> [How to complete this task] Could you write out, exactly and with no pictures, every line from the one containing "Given: Click the Industry filter label" through the last line of the entries?

[Dataset entries]
/---

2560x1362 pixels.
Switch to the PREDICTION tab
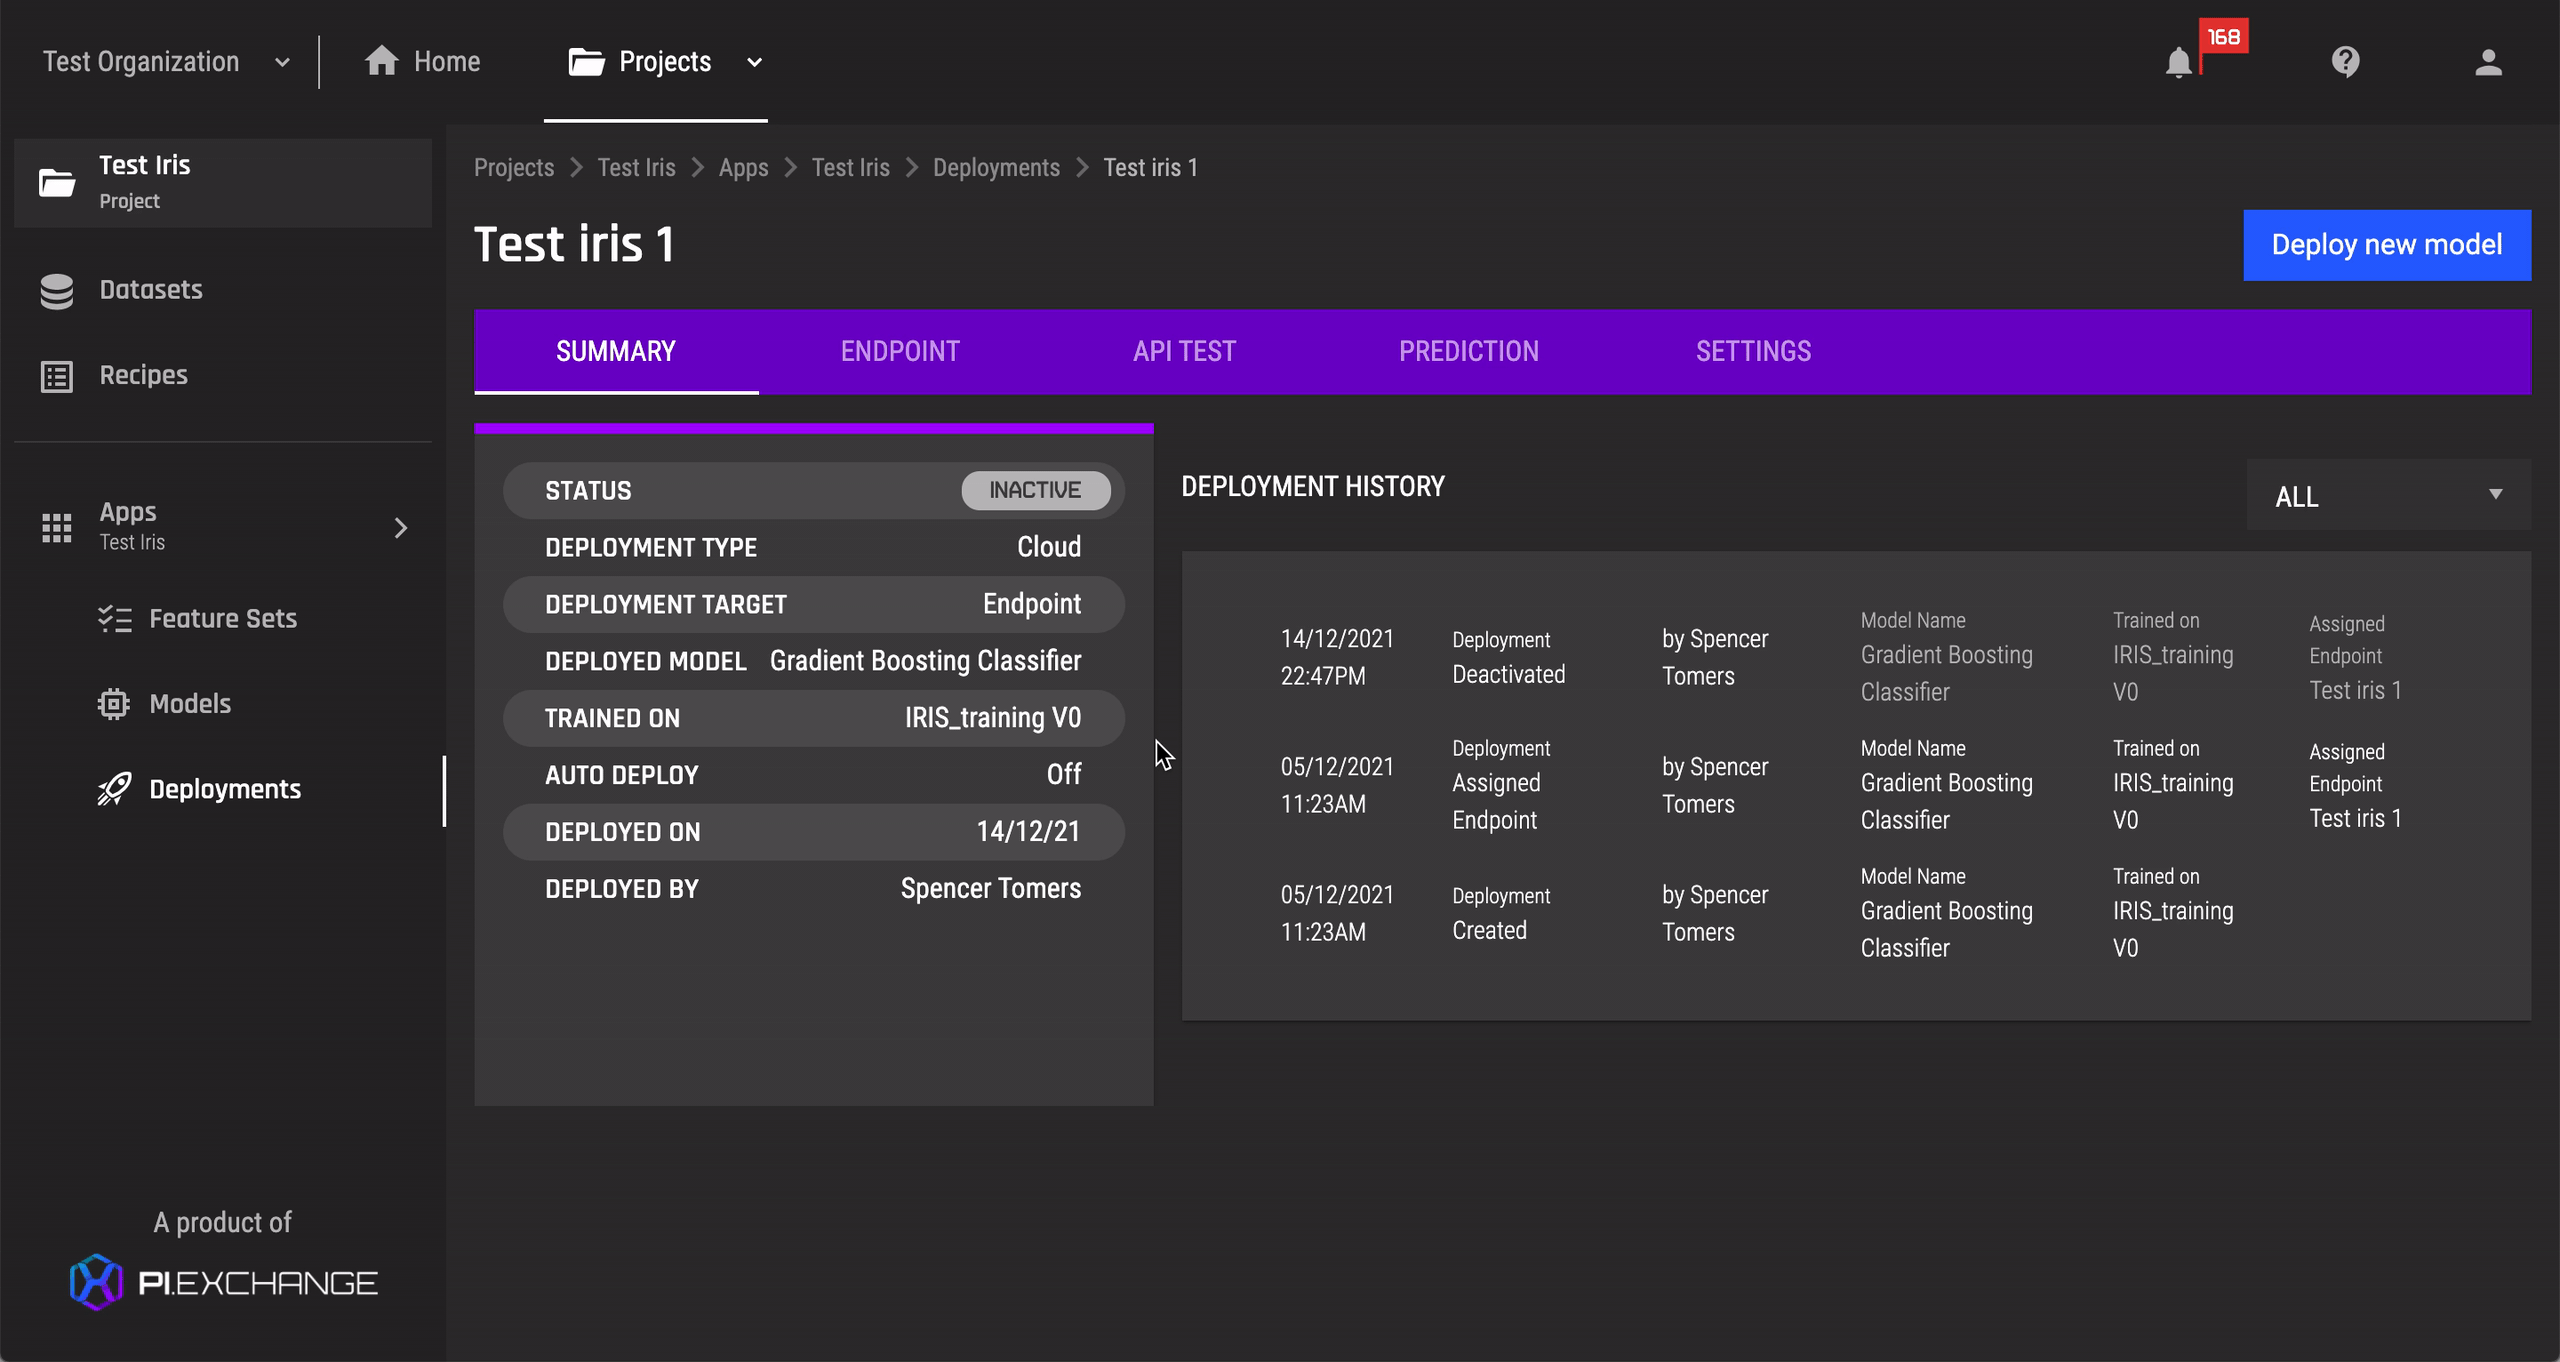[x=1468, y=351]

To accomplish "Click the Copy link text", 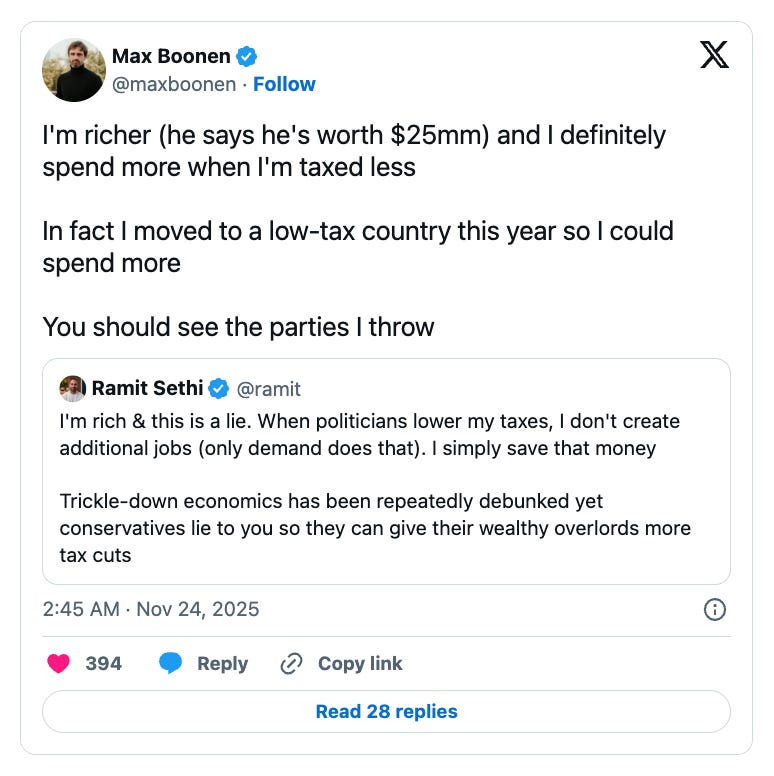I will [360, 663].
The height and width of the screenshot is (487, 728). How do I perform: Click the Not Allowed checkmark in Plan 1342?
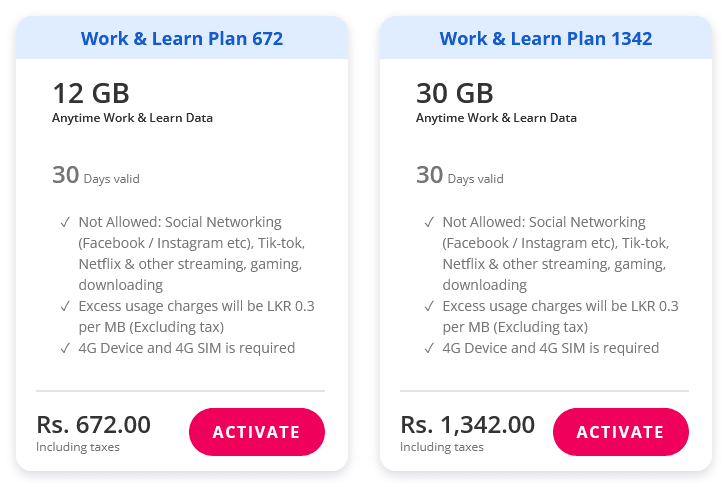click(x=429, y=222)
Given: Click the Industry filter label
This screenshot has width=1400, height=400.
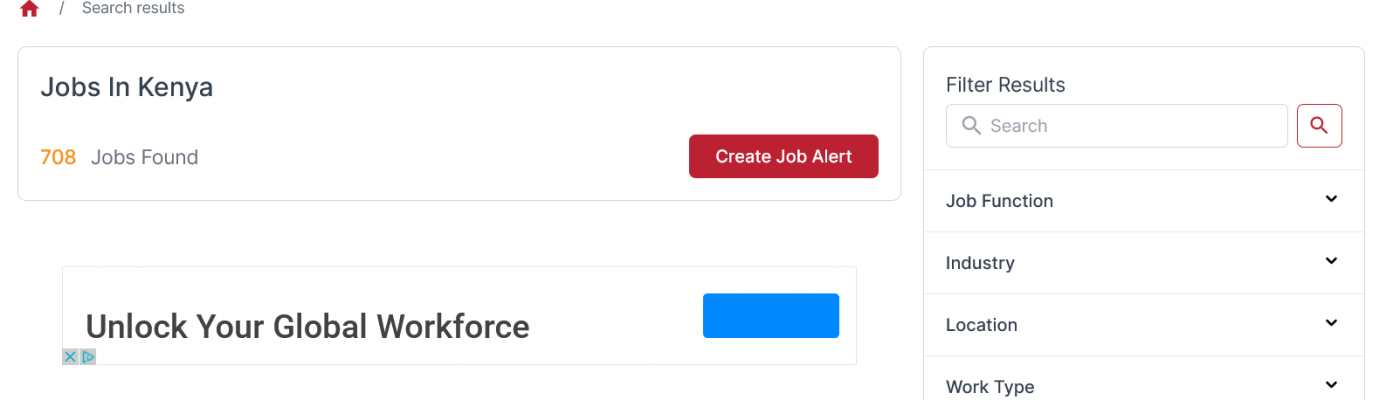Looking at the screenshot, I should (x=980, y=263).
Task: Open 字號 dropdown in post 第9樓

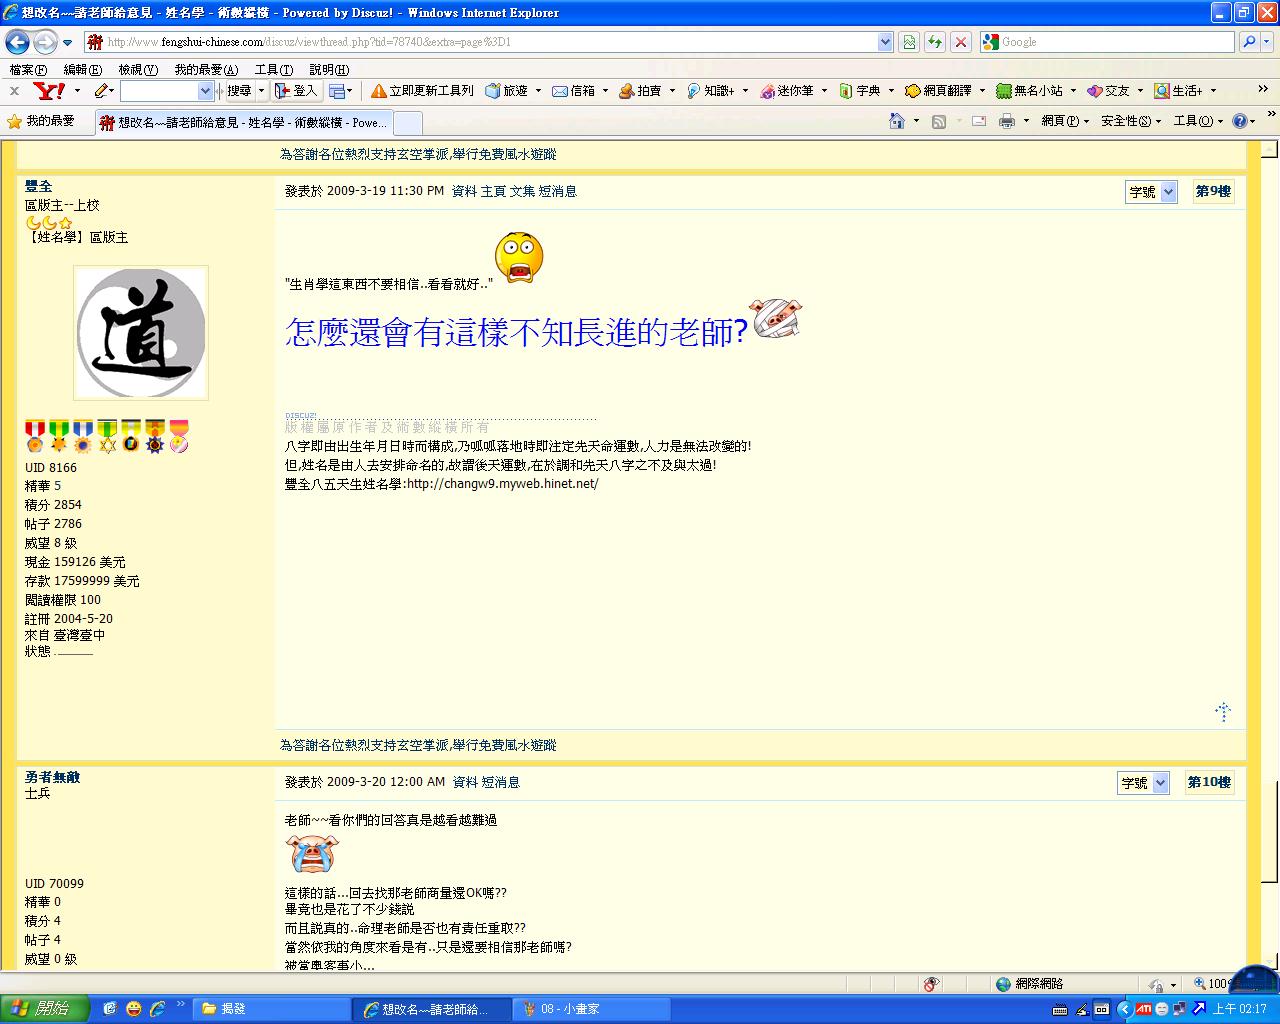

\---

> [Output of the exercise]
Given: Click the Industry filter label
This screenshot has width=1400, height=400.
Looking at the screenshot, I should (x=980, y=263).
Task: Open 字號 dropdown in post 第9樓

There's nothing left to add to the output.